Please write out every one of the rows below word for word, leaving the pictures out.
_____
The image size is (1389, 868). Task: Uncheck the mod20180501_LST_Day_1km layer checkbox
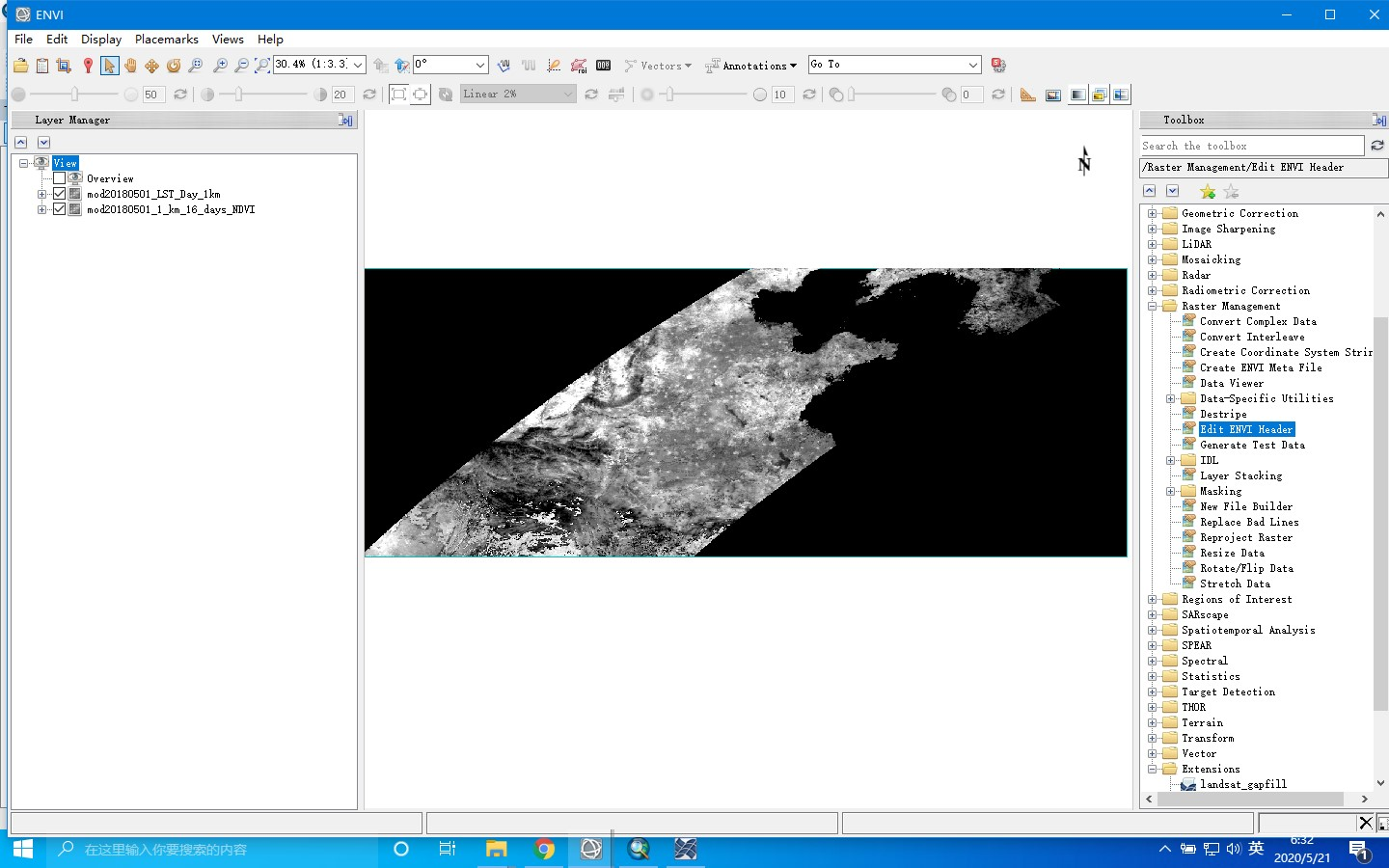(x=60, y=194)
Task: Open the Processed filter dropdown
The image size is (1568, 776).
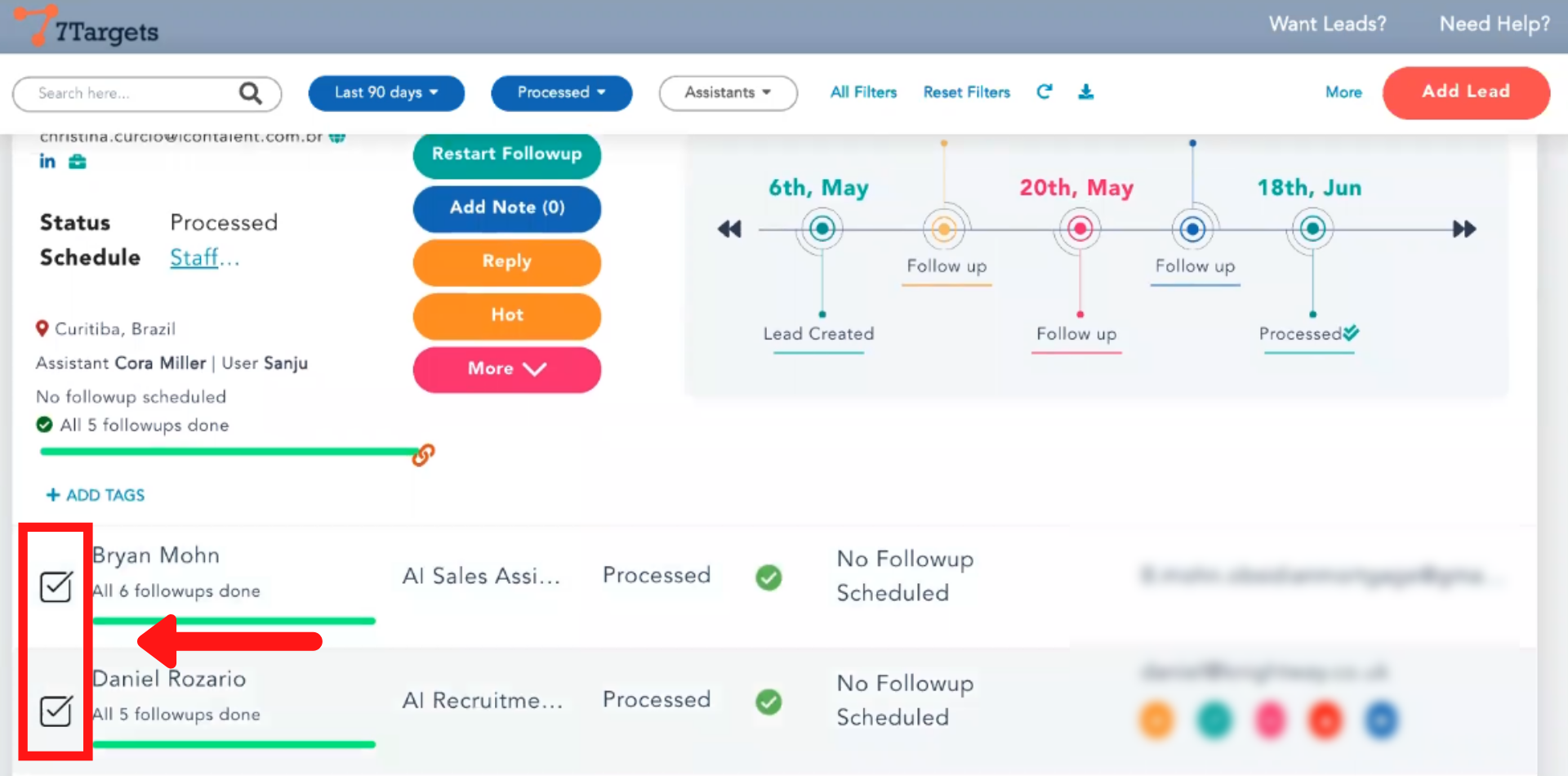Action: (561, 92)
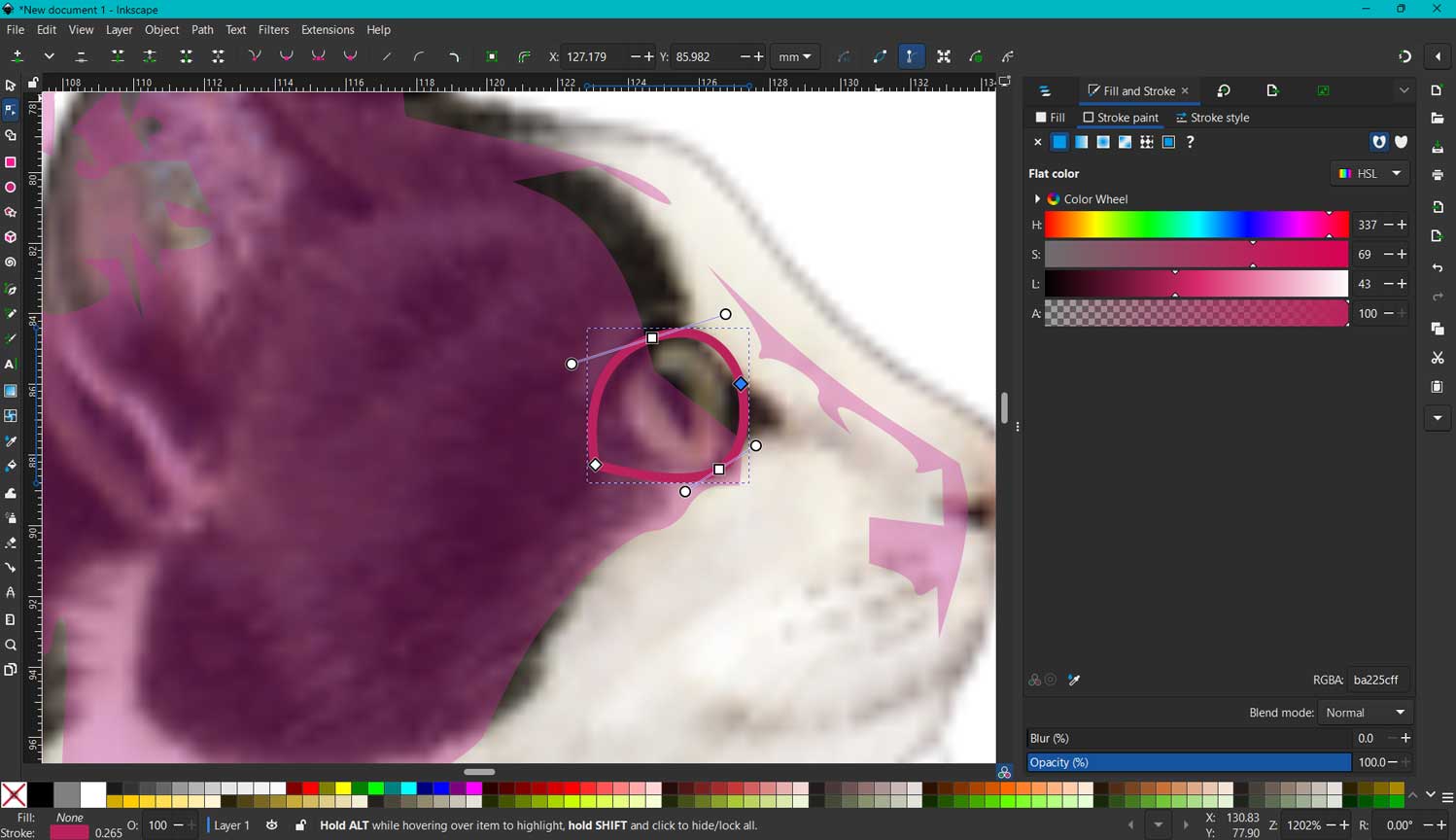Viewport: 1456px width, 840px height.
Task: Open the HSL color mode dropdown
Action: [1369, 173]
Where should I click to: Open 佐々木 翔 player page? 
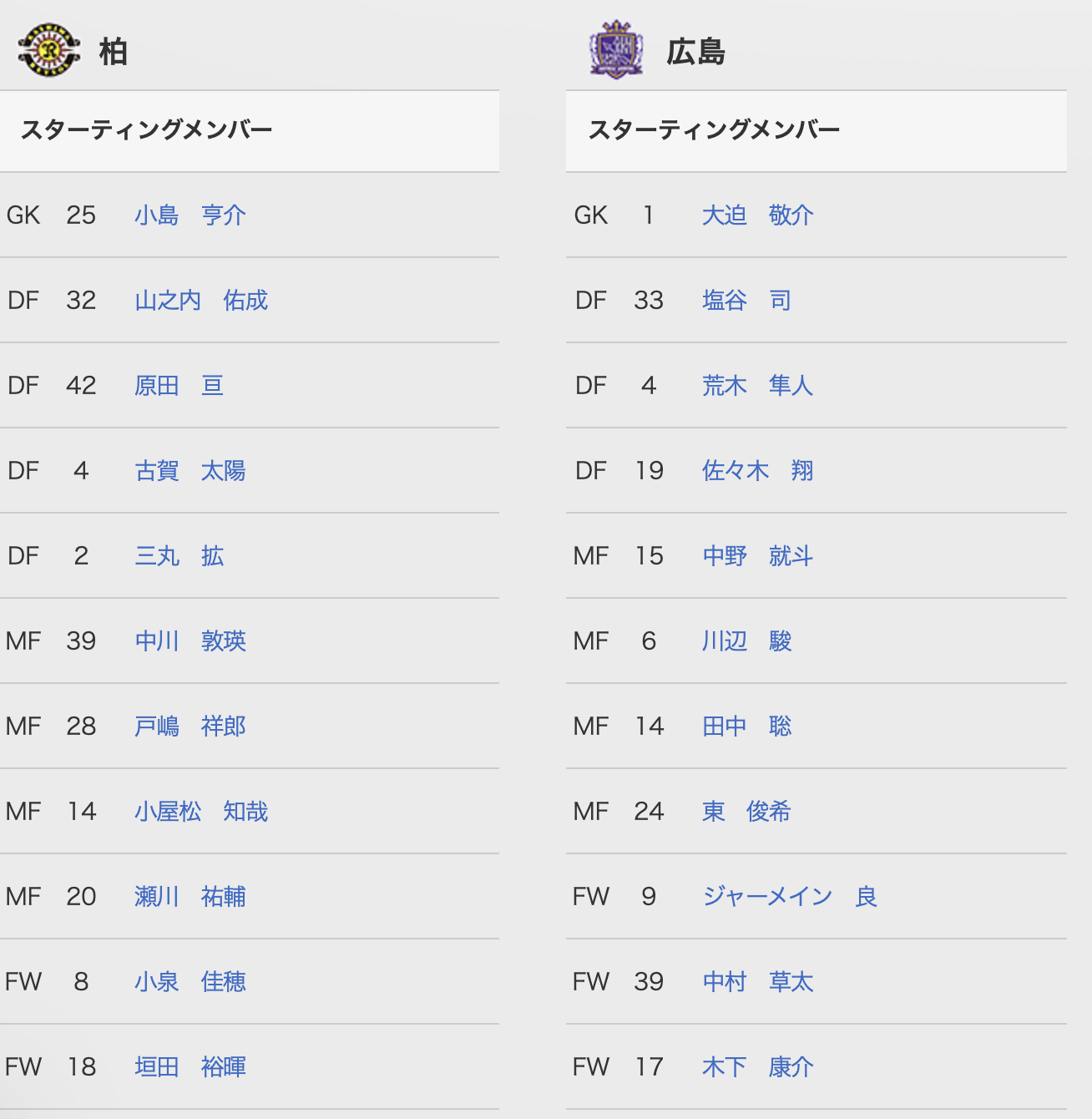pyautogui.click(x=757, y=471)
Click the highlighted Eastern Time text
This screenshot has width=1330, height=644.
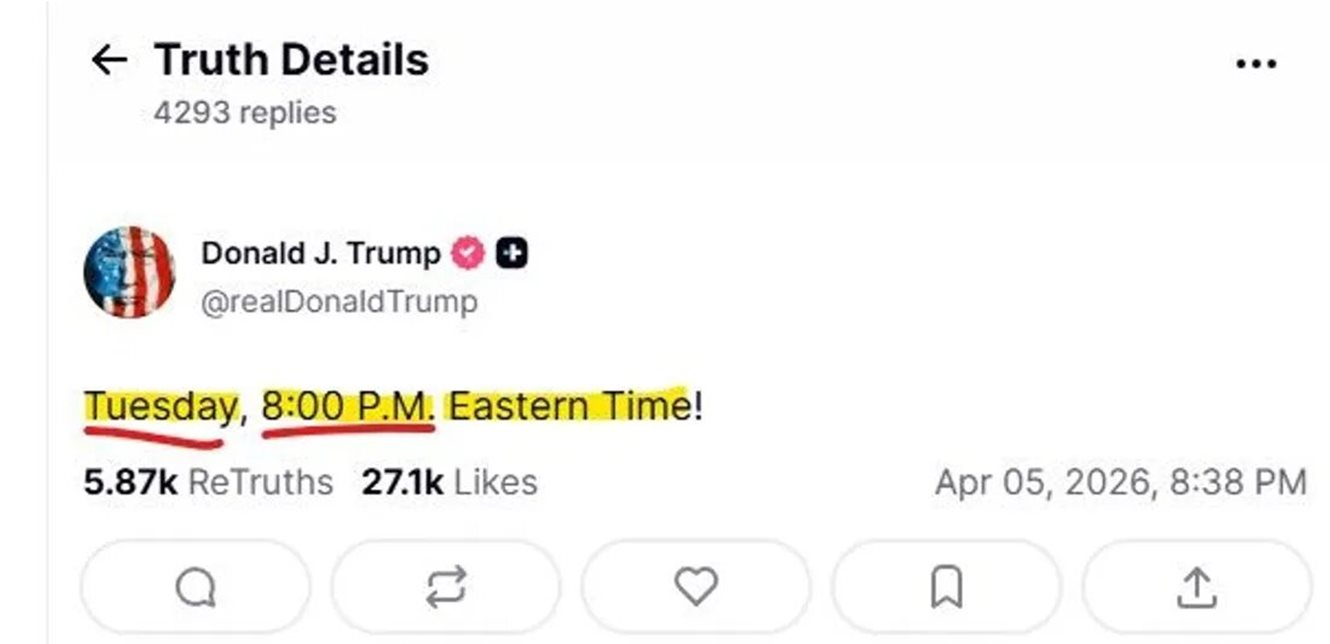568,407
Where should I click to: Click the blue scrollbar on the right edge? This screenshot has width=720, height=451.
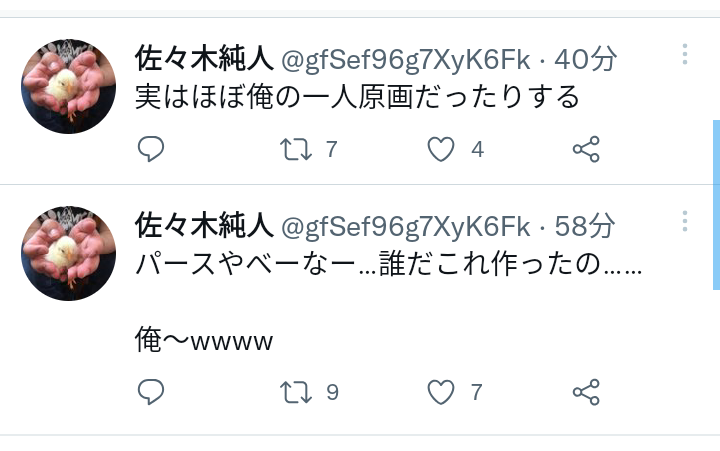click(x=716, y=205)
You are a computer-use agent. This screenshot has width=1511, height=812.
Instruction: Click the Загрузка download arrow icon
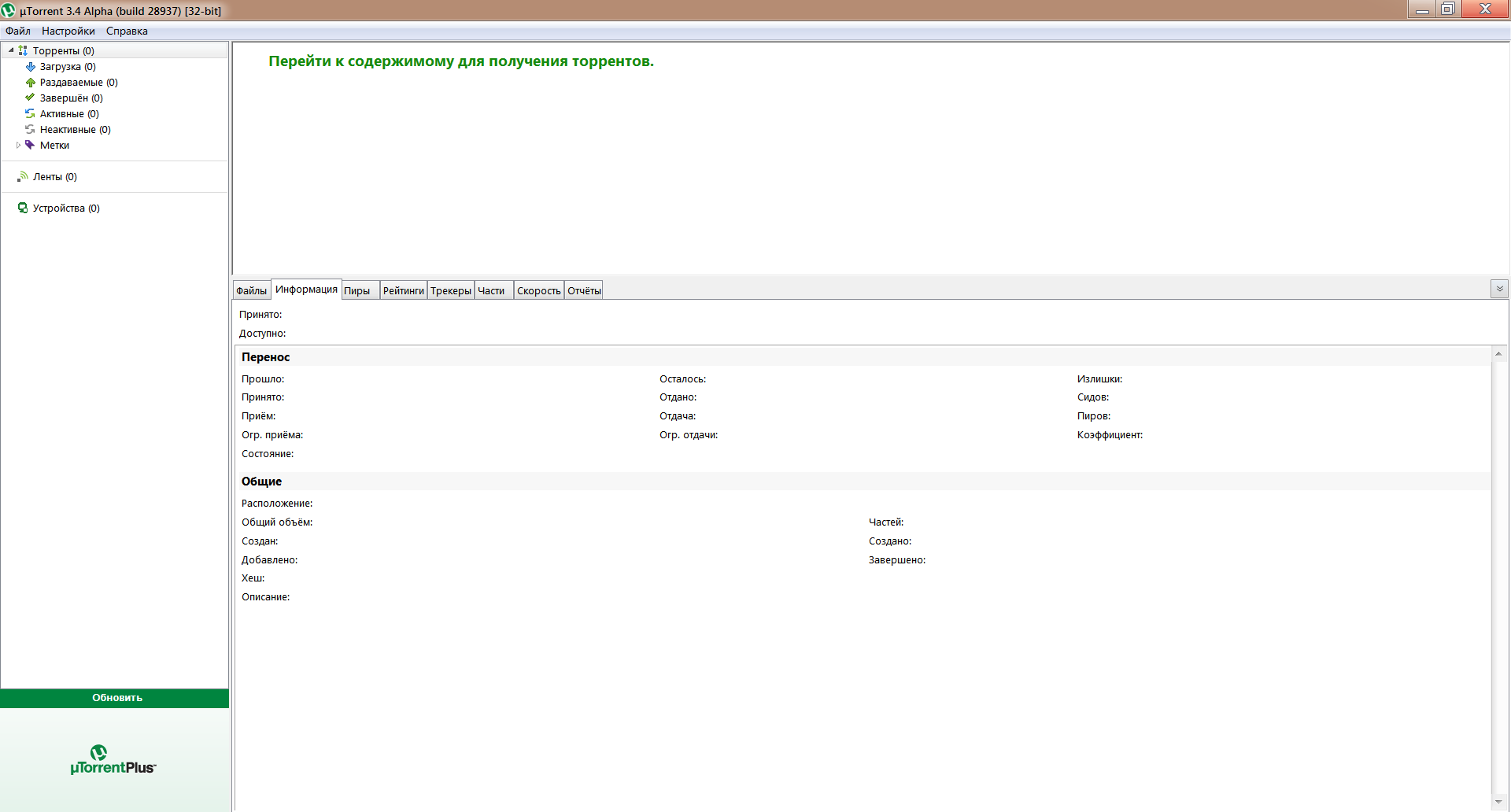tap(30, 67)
_____
Reply to the exercise ->
The image size is (1389, 868). Task: Uncheck the mod20180501_LST_Day_1km layer checkbox
(x=60, y=194)
Task: Open the Processed filter dropdown
The image size is (1568, 776).
Action: (561, 92)
Viewport: 1456px width, 840px height.
Task: Open the HSL color mode dropdown
Action: [1369, 173]
Where should I click to: Open 佐々木 翔 player page? 
pyautogui.click(x=757, y=471)
Click the highlighted Eastern Time text
This screenshot has width=1330, height=644.
568,407
Where should I click to: Click the blue scrollbar on the right edge? This screenshot has width=720, height=451.
click(x=716, y=205)
You are a computer-use agent. This screenshot has width=1511, height=812.
Instruction: Click the Загрузка download arrow icon
tap(30, 67)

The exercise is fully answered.